Magnetite is sometimes found in large quantities in beach sand. Such black sands (mineral sands or iron sands) are found in various places, such as Lung Kwu Tan in Hong Kong; California, United States; and the west coast of the North Island of New Zealand. The magnetite, eroded from rocks, is carried to the beach by rivers and concentrated by wave action and currents. Huge deposits have been found in banded iron formations. These sedimentary rocks have been used to infer changes in the oxygen content of the atmosphere of the Earth.

Large deposits of magnetite are also found in the Atacama region of Chile (Chilean Iron Belt); the Valentines region of Uruguay; Kiruna, Sweden; the Tallawang region of New South Wales; and in the Adirondack Mountains of New York in the United States. Kediet ej Jill, the highest mountain of Mauritania, is made entirely of the mineral. In the municipalities of Molinaseca, Albares, and Rabanal del Camino, in the province of León (Spain), there is a magnetite deposit in Ordovician terrain, considered one of the largest in Europe. It was exploited between 1955 and 1982. Deposits are also found in Norway, Romania, and Ukraine. Magnetite-rich sand dunes are found in southern Peru. In 2005, an exploration company, Cardero Resources, discovered a vast deposit of magnetite-bearing sand dunes in Peru. The dune field covers 250 square kilometers (100 sq mi), with the highest dune at over 2,000 meters (6,560 ft) above the desert floor. The sand contains 10% magnetite.

Using the information -
1. According to the magnetite passage, during which years was the deposit in the province of León exploited?
2. Please rewrite the magnetite passage starting at "Magnetite is sometimes" and ending after "of the Earth.", replacing "currents" with "tides".

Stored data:
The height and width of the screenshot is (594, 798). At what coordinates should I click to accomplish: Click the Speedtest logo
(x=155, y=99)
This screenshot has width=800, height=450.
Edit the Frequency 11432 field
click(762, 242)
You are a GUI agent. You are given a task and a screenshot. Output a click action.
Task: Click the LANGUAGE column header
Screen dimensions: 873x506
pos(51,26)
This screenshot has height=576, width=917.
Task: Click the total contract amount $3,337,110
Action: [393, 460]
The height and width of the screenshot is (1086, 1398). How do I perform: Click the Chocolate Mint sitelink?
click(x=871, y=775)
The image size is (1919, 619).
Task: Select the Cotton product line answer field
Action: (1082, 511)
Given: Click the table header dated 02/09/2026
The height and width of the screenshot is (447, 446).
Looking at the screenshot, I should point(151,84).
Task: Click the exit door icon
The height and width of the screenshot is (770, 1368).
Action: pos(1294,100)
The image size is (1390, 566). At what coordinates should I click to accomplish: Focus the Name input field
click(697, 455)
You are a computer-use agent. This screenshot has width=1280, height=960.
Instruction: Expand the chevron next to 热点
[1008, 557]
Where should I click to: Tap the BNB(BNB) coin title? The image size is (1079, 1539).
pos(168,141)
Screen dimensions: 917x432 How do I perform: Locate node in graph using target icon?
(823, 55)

Exercise responses -
1. Between 1955 and 1982.

2.
Magnetite is sometimes found in large quantities in beach sand. Such black sands (mineral sands or iron sands) are found in various places, such as Lung Kwu Tan in Hong Kong; California, United States; and the west coast of the North Island of New Zealand. The magnetite, eroded from rocks, is carried to the beach by rivers and concentrated by wave action and tides. Huge deposits have been found in banded iron formations. These sedimentary rocks have been used to infer changes in the oxygen content of the atmosphere of the Earth.